Un aménagement concerté

Cette décision libère de la place car les laveuses à eau sont bien plus menues que les immenses machines à solvants. Encore faut-il savoir tirer parti de cet avantage pour configurer les 100 m2 du nouveau local. « J’ai fait appel à un architecte pour optimiser les emplacements car chaque vêtement doit suivre un cycle de production. Le sale ne doit pas croiser le propre », insiste l’entrepreneur. À son échelle, Pressnett s’apprête à ressembler à une petite usine avec ses postes de travail dont l’enchaînement ne doit rien au hasard. Dans le local, tout en enfilade, la disposition des machines suit le flux d’activité depuis le comptoir où les clients déposent leur linge souillé jusqu’à le récupérer propre, repassé et sous film. Entre-temps, les vêtements auront suivi un parcours en U, le long duquel ils vont passer de mains en mains, sans discontinuité. « Nous sommes six à travailler dans 100 m² donc il faut éviter de se croiser et de faire des allers-retours dans le magasin. On évite la fatigue, les chutes, c’est plus logique, et on gagne du temps », campe le patron.

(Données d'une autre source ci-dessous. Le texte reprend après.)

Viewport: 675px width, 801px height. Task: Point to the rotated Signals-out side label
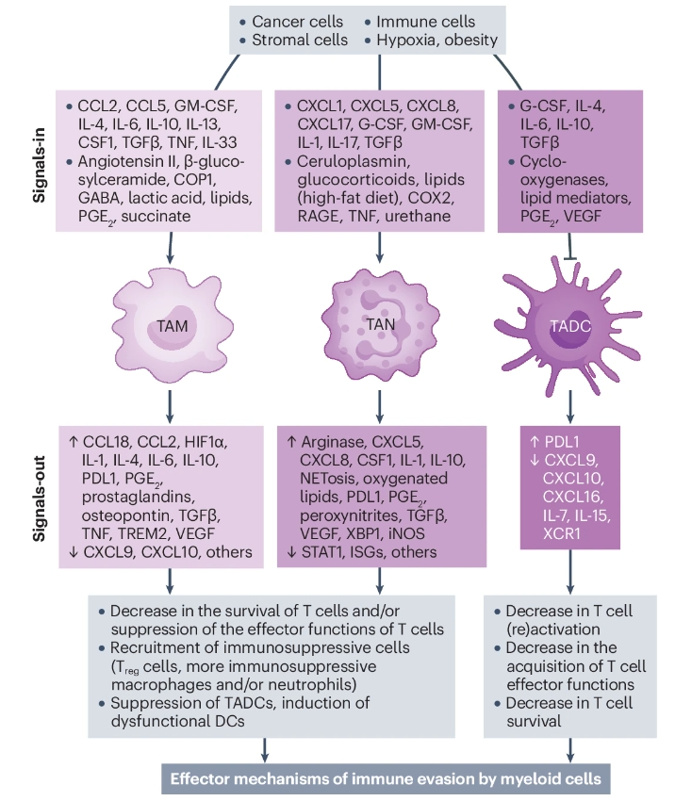(39, 497)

Avant de se lancer, il a pris soin d’interroger ses salariés. « Je leur ai montré le projet et demandé leur avis sur le placement des machines car ce sont eux qui allaient travailler là au quotidien », souligne-t-il. L’échange n’a pas été de pure forme puisque des suggestions ont bien été prises en compte. Ainsi, l’emballeuse, qui sert à « filmer » les vêtements, a changé d’orientation afin que l’accès et les gestes soient plus commodes.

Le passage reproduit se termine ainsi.